Preparedness:  Any activity that helps an individual or organization to prepare for an appropriate response to a potential biosecurity hazard or problem. Examples include but are not limited to participating in educational seminars on plant biosecurity management; creating farmstead and local/community/area biosecurity management plans; testing the system through exercises (simulation); and establishing official notification procedures between agricultural producers neighbors and Extension agents in the event a potential problem is discovered.

Prevention: Activities aimed at preventing the occurrence of an undesirable event. Should not be confused with preparedness. Also see mitigation.


Quarantine
: a legally-binding mandate issued by the U.S. Department of Agriculture to restrict land use and the movement of agricultural commodities during a confirmed plant disease outbreak. 


Radiological weapon:
Use of radioactive substances; high-energy particles or gamma rays emitted by an atom undergoing radioactive decay. A dirty bomb is a radiological weapon with no nuclear reaction, dispersed by conventional explosives.

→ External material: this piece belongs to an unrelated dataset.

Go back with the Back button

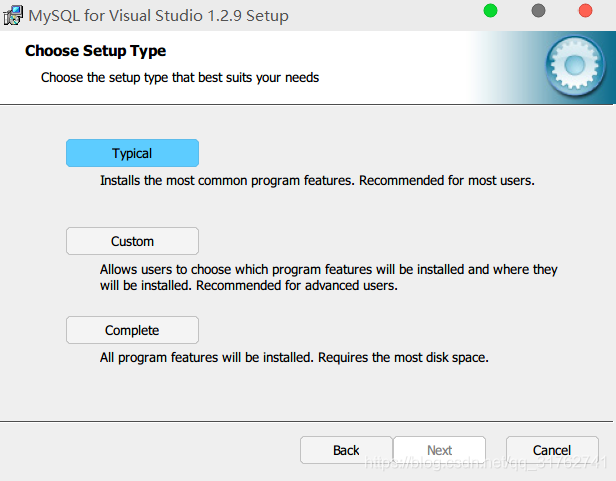coord(346,450)
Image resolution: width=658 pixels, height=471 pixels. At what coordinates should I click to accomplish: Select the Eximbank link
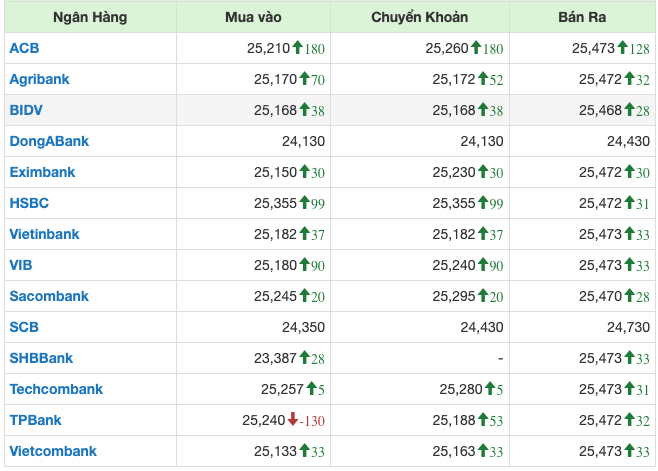[x=42, y=172]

Response:  Any action taken at any level of the government or private sector in response to the discovery of a potential plant biosecurity problem. Examples include notifying an Extension agent who may help assess a potential hazard; securing a safe, viable sample under the direction of a plant diagnostician; launching initial containment activities to halt the spread of a potential risk until an official diagnosis is made, and working with state officials in the event that a plant biosecurity problem is officially diagnosed by the proper authorities.

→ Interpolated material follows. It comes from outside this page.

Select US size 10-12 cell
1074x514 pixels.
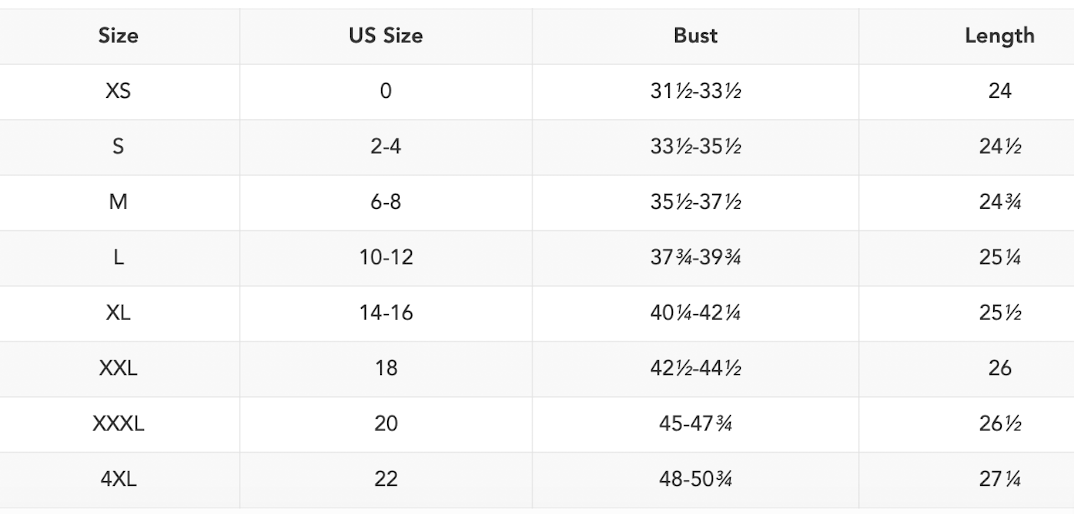(x=385, y=258)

Recovery:  A lengthy, concerted effort to return the farmstead, local community, and agricultural sector to normal operations after the plant biosecurity event has been effectively contained and controlled. This may include clean up activities, obtaining government subsidies, and bringing the affected land back into production.

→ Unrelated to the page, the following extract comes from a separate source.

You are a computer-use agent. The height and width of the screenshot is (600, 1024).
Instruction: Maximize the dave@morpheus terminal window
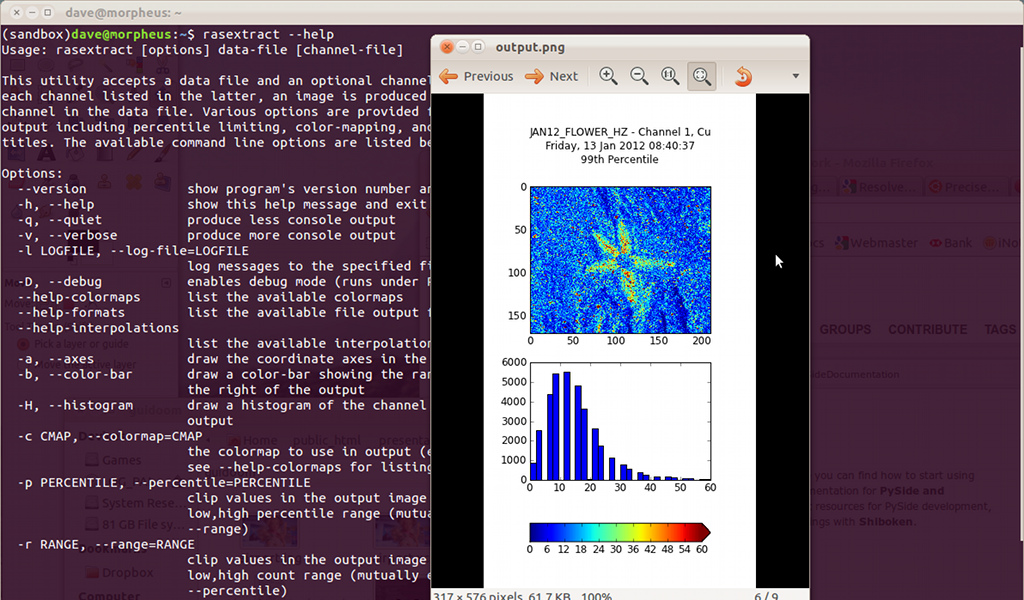click(48, 12)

Risk Assessment: For the purpose of this course, risk assessment is narrowly defined as a producer process to identify existing threats, conditions, and practices that are potentially conducive to theft, vandalism, or a plant biosecurity event.


Safeguarding
: The APHIS term “safeguarding” is roughly equivalent to the emergency management term “mitigation,” as the primary purpose is to decrease the likelihood of intentional and unintentional plant disease outbreaks, pest infestations, and biosecurity events in the U.S.

Sensor: As it pertains to this course, sophisticated technology which monitors air quality for foreign particles in agricultural fields.


Terrorism:
A malicious attempt to disrupt economic well-being, undermine peoples’ confidence, and/or destroy public health and safety by means of violence and/or threats to commit acts of violence.


Vector: 
A carrier and transmission agent of a plant disease.

Vulnerability assessment:  A process of estimating the probability of an undesirable occurrence and the potential impact of an event on humans, property, the environment, personal income, and the economy. Includes an assessment of available internal and external resources to respond to an emergency.


Weapons of Mass Destruction (WMDs): 
agents and devices used by terrorists with intent to cause large scale destruction, and/or to inflict incapacitation, serious injury, and/or death to many people.